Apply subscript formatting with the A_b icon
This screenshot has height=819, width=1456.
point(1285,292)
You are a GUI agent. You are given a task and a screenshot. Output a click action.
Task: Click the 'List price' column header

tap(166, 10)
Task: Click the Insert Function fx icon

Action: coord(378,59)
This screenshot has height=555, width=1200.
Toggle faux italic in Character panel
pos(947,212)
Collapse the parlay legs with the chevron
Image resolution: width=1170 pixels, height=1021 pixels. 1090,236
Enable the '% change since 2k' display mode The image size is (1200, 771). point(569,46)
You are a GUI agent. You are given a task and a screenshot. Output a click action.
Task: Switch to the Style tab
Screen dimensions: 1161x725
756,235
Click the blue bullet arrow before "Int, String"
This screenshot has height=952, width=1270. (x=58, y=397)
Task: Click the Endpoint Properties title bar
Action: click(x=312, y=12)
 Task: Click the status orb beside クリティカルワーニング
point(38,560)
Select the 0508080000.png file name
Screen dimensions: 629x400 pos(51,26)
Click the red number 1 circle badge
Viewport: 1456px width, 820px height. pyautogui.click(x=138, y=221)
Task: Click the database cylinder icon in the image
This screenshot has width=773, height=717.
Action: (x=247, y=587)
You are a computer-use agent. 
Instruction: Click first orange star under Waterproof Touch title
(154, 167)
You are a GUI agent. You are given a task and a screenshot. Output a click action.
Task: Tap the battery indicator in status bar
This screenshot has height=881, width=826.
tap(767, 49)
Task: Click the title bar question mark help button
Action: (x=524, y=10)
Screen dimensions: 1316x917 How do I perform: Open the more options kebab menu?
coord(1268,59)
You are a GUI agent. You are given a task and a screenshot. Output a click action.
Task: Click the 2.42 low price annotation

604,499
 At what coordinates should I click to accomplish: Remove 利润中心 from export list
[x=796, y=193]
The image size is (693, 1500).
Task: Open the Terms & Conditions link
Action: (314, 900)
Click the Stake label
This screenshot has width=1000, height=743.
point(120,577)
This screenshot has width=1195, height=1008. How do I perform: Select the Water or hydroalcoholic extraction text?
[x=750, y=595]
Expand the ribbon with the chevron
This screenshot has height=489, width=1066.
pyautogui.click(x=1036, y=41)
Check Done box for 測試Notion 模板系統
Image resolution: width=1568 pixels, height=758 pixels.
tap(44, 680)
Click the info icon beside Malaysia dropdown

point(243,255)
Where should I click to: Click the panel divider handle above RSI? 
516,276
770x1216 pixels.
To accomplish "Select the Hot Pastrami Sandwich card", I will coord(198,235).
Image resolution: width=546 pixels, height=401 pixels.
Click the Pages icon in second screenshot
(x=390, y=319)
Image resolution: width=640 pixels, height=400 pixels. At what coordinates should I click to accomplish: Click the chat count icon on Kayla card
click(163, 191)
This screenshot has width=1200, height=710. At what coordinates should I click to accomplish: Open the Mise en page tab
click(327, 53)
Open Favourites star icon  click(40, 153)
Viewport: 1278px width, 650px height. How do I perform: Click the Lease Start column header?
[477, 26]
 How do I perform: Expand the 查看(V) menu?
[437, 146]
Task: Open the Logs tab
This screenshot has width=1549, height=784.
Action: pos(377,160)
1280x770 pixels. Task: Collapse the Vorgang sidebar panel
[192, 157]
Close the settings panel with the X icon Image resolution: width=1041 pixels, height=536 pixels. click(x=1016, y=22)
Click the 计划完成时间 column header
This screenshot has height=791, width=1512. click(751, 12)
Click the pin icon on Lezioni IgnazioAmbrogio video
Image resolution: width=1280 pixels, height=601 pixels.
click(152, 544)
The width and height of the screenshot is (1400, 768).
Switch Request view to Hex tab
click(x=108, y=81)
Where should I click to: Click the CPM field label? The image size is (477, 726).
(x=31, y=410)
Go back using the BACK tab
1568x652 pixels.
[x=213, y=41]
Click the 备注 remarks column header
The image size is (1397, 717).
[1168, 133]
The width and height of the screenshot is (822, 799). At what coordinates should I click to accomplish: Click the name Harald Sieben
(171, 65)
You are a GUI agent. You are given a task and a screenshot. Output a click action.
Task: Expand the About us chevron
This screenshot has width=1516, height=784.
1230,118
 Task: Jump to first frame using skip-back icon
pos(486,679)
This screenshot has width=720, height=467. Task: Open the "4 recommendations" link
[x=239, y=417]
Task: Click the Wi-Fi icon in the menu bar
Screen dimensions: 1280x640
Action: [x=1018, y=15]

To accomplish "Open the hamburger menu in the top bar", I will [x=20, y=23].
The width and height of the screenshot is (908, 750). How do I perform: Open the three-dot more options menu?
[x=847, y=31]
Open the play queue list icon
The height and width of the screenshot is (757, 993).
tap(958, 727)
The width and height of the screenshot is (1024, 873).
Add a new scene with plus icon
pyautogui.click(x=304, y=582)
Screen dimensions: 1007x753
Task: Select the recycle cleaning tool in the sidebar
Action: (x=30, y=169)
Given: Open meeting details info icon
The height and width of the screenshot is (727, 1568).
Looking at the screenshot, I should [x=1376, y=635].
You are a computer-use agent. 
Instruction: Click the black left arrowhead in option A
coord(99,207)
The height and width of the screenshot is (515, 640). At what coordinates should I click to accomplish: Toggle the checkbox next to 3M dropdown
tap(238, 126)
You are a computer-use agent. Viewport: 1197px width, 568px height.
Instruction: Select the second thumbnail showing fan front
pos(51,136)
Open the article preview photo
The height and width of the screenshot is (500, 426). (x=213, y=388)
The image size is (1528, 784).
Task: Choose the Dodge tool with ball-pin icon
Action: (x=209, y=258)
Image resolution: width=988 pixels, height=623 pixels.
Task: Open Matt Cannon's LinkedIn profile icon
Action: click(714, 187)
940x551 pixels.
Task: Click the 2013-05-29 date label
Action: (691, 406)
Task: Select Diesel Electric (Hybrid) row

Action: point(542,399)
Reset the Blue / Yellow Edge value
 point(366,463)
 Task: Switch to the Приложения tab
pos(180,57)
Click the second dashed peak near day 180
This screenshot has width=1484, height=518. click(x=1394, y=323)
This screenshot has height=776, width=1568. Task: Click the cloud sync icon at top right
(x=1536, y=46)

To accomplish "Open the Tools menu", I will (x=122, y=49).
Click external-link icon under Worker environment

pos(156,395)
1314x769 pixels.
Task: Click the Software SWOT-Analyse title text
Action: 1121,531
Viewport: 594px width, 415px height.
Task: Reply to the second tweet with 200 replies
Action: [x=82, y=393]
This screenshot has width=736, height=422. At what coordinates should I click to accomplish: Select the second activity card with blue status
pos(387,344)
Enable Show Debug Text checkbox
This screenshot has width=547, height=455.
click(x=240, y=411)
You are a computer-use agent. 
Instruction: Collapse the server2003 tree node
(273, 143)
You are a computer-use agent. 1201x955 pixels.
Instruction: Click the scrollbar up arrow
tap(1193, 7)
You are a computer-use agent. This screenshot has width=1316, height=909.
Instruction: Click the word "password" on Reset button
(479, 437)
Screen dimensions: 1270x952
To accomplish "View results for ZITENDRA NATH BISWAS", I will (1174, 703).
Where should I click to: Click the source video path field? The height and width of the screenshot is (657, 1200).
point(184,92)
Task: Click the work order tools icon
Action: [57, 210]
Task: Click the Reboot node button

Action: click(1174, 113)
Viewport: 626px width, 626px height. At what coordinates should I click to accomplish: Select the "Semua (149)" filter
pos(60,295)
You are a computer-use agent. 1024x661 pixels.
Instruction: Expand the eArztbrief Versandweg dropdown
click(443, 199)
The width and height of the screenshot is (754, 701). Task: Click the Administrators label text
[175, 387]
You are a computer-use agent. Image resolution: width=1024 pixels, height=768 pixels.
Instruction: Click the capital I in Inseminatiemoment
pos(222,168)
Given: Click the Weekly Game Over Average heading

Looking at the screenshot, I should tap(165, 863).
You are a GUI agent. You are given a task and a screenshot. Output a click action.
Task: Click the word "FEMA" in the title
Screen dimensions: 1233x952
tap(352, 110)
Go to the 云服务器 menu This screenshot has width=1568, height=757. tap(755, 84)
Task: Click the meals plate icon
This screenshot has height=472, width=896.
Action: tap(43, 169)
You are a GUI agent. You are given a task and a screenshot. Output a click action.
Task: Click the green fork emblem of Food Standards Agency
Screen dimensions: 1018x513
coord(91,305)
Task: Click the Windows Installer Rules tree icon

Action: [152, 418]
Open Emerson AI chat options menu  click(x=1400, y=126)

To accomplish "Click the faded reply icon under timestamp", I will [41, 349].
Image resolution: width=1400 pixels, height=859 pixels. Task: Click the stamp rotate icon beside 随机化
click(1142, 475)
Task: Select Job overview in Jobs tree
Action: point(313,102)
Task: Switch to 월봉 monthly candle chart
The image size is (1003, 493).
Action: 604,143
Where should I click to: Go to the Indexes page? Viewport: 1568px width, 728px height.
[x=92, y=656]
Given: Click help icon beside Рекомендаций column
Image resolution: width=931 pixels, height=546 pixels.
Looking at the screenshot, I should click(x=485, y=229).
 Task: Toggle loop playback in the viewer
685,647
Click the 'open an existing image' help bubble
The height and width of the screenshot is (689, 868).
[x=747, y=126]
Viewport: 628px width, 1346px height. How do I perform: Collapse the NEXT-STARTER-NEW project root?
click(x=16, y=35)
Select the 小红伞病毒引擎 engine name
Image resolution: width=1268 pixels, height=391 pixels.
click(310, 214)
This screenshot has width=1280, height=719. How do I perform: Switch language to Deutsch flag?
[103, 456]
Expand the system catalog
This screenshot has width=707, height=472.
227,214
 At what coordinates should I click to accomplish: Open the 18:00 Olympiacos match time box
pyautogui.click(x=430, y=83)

+-------+

ASSIGNMENT. Start at the line holding "Image resolution: width=931" and retype each line through the end of the material above, both included.

COMPLETED EXERCISE.
Image resolution: width=931 pixels, height=546 pixels.
Looking at the screenshot, I should click(x=485, y=229).
 Task: Toggle loop playback in the viewer
685,647
Click the 'open an existing image' help bubble
The height and width of the screenshot is (689, 868).
[x=747, y=126]
Viewport: 628px width, 1346px height. How do I perform: Collapse the NEXT-STARTER-NEW project root?
click(x=16, y=35)
Select the 小红伞病毒引擎 engine name
Image resolution: width=1268 pixels, height=391 pixels.
click(310, 214)
This screenshot has width=1280, height=719. How do I perform: Switch language to Deutsch flag?
[103, 456]
Expand the system catalog
This screenshot has width=707, height=472.
227,214
 At what coordinates should I click to accomplish: Open the 18:00 Olympiacos match time box
pyautogui.click(x=430, y=83)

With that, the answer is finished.